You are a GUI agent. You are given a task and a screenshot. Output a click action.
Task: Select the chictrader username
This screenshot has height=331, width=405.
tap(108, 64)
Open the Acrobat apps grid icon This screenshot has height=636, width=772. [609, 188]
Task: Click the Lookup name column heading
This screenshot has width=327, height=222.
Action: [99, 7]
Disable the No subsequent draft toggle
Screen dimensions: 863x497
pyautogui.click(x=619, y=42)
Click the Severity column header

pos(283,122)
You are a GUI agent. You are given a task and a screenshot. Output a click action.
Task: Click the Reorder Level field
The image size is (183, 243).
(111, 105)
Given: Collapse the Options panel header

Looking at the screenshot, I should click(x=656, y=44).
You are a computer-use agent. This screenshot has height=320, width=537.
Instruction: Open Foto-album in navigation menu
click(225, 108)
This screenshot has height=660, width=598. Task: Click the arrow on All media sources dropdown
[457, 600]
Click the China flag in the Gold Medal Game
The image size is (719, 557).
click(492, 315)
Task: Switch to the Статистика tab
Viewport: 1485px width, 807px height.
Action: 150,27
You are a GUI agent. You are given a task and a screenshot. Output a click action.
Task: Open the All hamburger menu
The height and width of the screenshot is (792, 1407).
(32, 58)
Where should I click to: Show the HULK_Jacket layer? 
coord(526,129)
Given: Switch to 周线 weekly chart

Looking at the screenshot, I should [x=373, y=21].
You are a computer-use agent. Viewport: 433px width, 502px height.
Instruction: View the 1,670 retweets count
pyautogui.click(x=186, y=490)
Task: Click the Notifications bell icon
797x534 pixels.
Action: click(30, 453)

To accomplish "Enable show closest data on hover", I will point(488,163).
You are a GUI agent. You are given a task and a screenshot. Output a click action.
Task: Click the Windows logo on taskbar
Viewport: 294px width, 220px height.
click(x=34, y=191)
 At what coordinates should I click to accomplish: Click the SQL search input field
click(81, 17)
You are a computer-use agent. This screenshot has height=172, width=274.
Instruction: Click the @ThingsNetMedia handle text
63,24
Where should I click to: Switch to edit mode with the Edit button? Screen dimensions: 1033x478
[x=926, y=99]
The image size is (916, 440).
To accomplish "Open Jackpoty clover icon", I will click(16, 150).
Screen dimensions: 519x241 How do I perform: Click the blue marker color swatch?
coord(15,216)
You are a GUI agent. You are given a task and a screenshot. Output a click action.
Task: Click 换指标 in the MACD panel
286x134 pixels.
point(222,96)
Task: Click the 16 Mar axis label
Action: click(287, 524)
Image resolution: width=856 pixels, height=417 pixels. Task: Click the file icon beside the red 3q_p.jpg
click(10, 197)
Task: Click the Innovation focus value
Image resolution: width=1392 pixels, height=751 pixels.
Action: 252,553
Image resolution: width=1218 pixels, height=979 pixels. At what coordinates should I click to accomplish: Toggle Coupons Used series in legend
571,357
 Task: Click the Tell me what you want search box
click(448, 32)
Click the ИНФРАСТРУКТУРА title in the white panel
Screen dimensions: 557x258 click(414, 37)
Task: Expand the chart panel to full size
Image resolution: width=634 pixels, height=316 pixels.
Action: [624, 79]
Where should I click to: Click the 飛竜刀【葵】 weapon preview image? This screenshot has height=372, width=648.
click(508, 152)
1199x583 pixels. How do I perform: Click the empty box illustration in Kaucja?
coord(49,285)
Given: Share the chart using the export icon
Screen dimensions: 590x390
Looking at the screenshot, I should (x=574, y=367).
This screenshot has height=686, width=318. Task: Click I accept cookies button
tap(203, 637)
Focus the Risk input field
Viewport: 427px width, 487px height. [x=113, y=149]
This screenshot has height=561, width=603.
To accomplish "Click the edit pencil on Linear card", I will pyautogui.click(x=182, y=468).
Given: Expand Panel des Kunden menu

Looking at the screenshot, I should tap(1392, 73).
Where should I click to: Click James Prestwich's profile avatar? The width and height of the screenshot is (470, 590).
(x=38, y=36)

━━━━━━━━━━

## Required work
Copy every line of the data above, beginning with the first and ending with the line that contains "Task: Click the Windows logo on taskbar", and give nothing more.

## Exercise response
You are a GUI agent. You are given a task and a screenshot. Output a click action.
Task: Select the chictrader username
This screenshot has height=331, width=405.
tap(108, 64)
Open the Acrobat apps grid icon This screenshot has height=636, width=772. [609, 188]
Task: Click the Lookup name column heading
This screenshot has width=327, height=222.
Action: [99, 7]
Disable the No subsequent draft toggle
Screen dimensions: 863x497
pyautogui.click(x=619, y=42)
Click the Severity column header

pos(283,122)
You are a GUI agent. You are given a task and a screenshot. Output a click action.
Task: Click the Reorder Level field
The image size is (183, 243).
(111, 105)
Given: Collapse the Options panel header

Looking at the screenshot, I should click(x=656, y=44).
You are a computer-use agent. This screenshot has height=320, width=537.
Instruction: Open Foto-album in navigation menu
click(225, 108)
This screenshot has height=660, width=598. Task: Click the arrow on All media sources dropdown
[457, 600]
Click the China flag in the Gold Medal Game
The image size is (719, 557).
click(492, 315)
Task: Switch to the Статистика tab
Viewport: 1485px width, 807px height.
Action: 150,27
You are a GUI agent. You are given a task and a screenshot. Output a click action.
Task: Open the All hamburger menu
The height and width of the screenshot is (792, 1407).
(32, 58)
Where should I click to: Show the HULK_Jacket layer? 
coord(526,129)
Given: Switch to 周线 weekly chart

Looking at the screenshot, I should [x=373, y=21].
You are a computer-use agent. Viewport: 433px width, 502px height.
Instruction: View the 1,670 retweets count
pyautogui.click(x=186, y=490)
Task: Click the Notifications bell icon
797x534 pixels.
Action: click(30, 453)

To accomplish "Enable show closest data on hover", I will point(488,163).
You are a GUI agent. You are given a task and a screenshot. Output a click action.
Task: Click the Windows logo on taskbar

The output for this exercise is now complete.